The results of Tukey’s pairwise test using the same dataset are shown in Table 3. According to Tukey’s pairwise test, the fatigue lives of the AB condition are pairwise different from every other condition even after adjusting for differences in the maximum applied load. Conversely, the fatigue lives of SP, DP, and CM conditions are not pairwise from each other. It validates that the fatigue strength of SP, DP, and CM conditions are not statistically different. Even though the CASE condition was not statistically evaluated, it can be assumed that it will be statistically similar to the CM condition since CASE plates have longer fatigue lives than SP and DP plates.
Table 3
The results of Tukey’s pairwise test for four different manufacturing/surface conditions including AB, DP, SP, and CM
Contrast | Estimate | Sum of square errors | Degree of freedom | T-statistic (F-value) | P-value |
AB-DP | -406505 | 142606 | 22 | -2.851 | 0.0428 |
AB-SP | -458303 | 142606 | 22 | -3.214 | 0.0194 |
AB-CM | -736798 | 153606 | 22 | -4.797 | 0.0005 |
DP-SP | -51797 | 131724 | 22 | -0.393 | 0.9789 |
DP-CM | -330293 | 142919 | 22 | -2.311 | 0.1260 |
SP-CM | -278496 | 142919 | 22 | -1.949 | 0.2376 |
Results are averaged over the levels of the maximum applied load. P-value adjustment: Tukey’s method for comparing a family of 4 estimates. |
3.5. Fractography
The final fracture surfaces due to fatigue failure show different characteristics according to plates’ manufacturing/surface conditions. Figure 6 shows fractography images of (a) AB, (b) DP, (c) SP, (d) CASE, and (e) CM CPTi LC-DCPs captured by the 3D digital microscope. Based on the overall fracture surfaces shown in Fig. 6, cracks predominantly initiated from the bottom surface (shown by red arrows in Fig. 6). During the onset of bending loads, the bottom surface undergoes the maximum tensile stresses and the likelihood of crack initiation from the bottom side of the plate becomes higher compared to the top side of the plate, which is under compressive stresses. The CM plate (Fig. 6(e)) indicated different fracture morphologies such as a clear boundary between crack growth (shown by orange arrows in Fig. 6(e)) and final fracture regions (shown by white arrows in Fig. 6(e)) and finer cleavages and dimples compared to AM (including AB, DP, SP, and CASE) plates. It should be noted that there is a certain difference in microstructures due to the different manufacturing and heat treatment processes [25].

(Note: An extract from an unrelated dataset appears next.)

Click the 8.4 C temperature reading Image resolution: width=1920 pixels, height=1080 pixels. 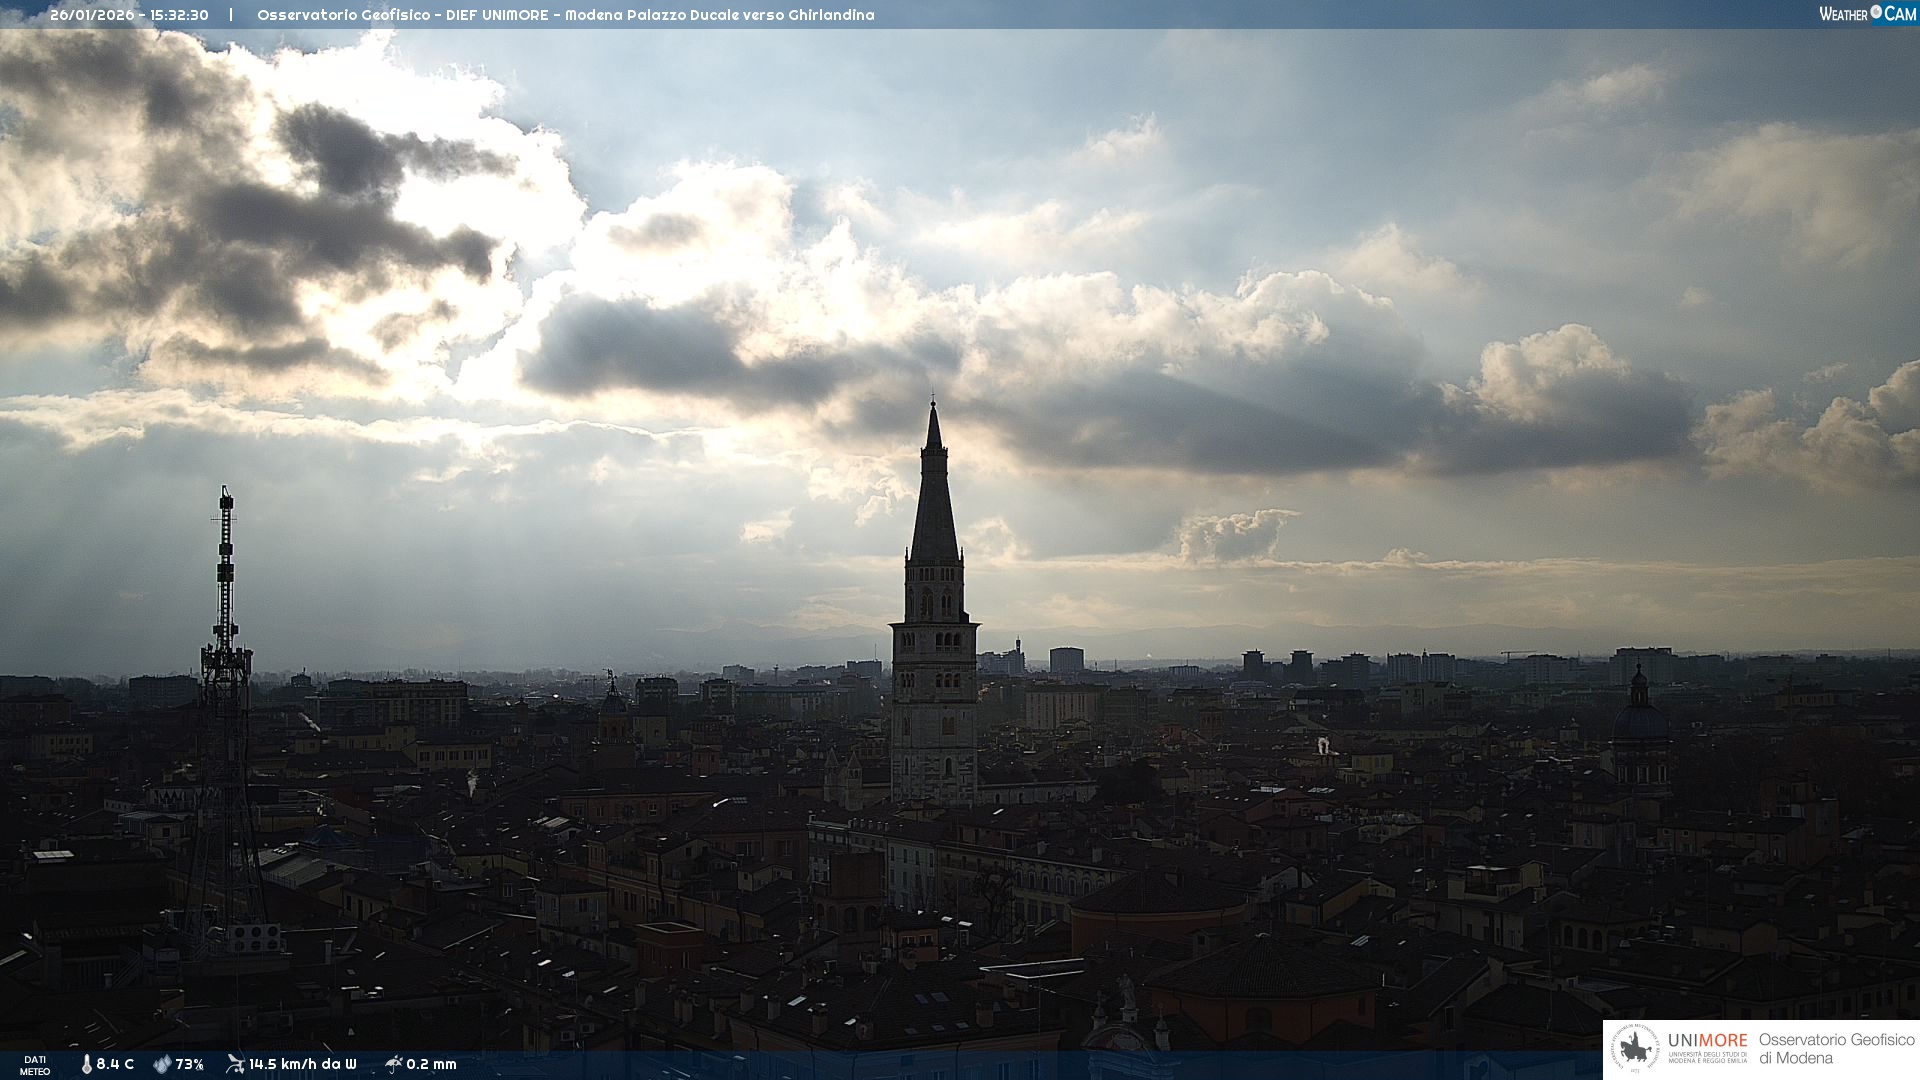pos(115,1064)
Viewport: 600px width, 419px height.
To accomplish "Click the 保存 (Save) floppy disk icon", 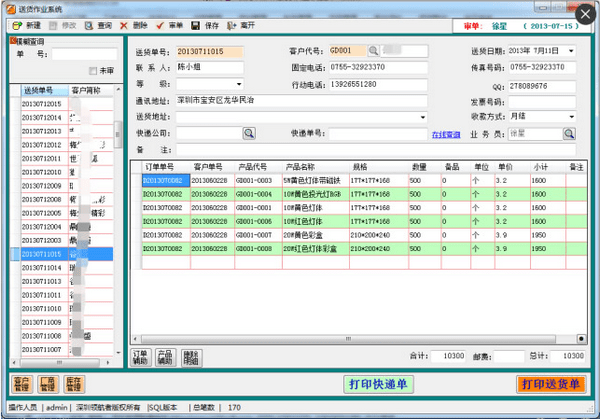I will pos(196,24).
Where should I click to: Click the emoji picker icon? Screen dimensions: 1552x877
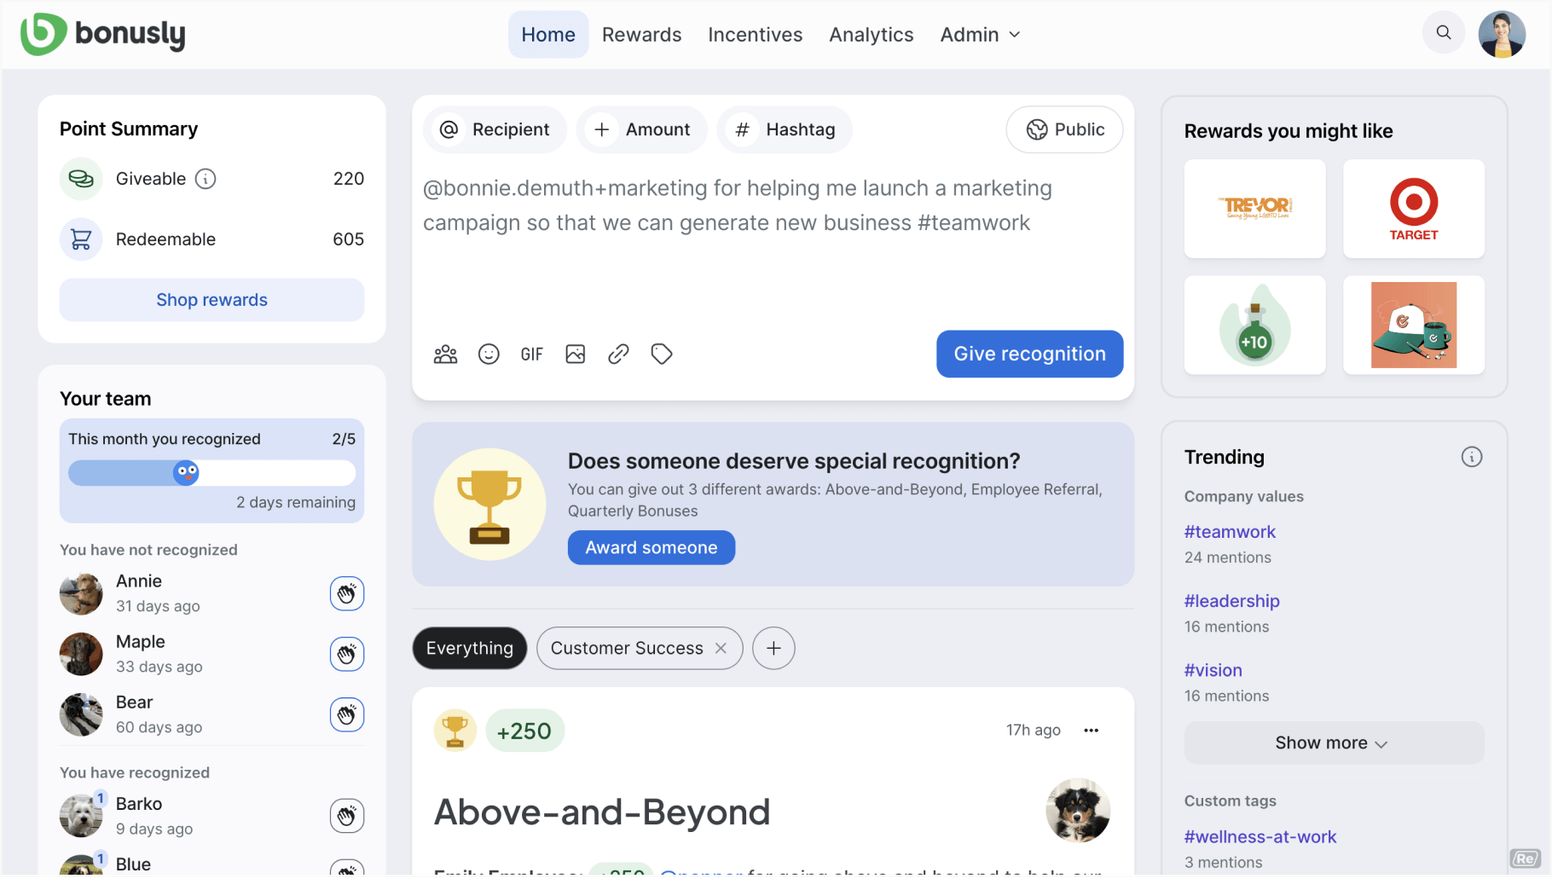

Highly magnified SEM images in Fig. 7 provide more details regarding the differences in crack initiation in AB, DP, and CM CPTi LC-DCPs. Among the plates after post surface treatments, only DP is displayed in Fig. 7 since SP and CASE have similar fractographic features to DP. The AB plate had multiple cracks (red arrows in Fig. 7(a-1)), each initiated from micro-notches (red areas in Fig. 7(a-3)) formed due to the layer-by-layer nature of AM process. Interestingly, DP plate had the main crack initiated from the internal facets, not from the surface (shown by orange area in Fig. 7(b-3)). This observation confirms that post surface treatment improves the surface condition and results in moving crack initiation sites from the surface to sub-surface, which ultimately enhances the fatigue performance. The CM plate shows crack initiations from the surface due to intrusions/extrusions and occasionally from the internal facet (indicated by blue arrow and area in Fig. 7(c-3)) [26].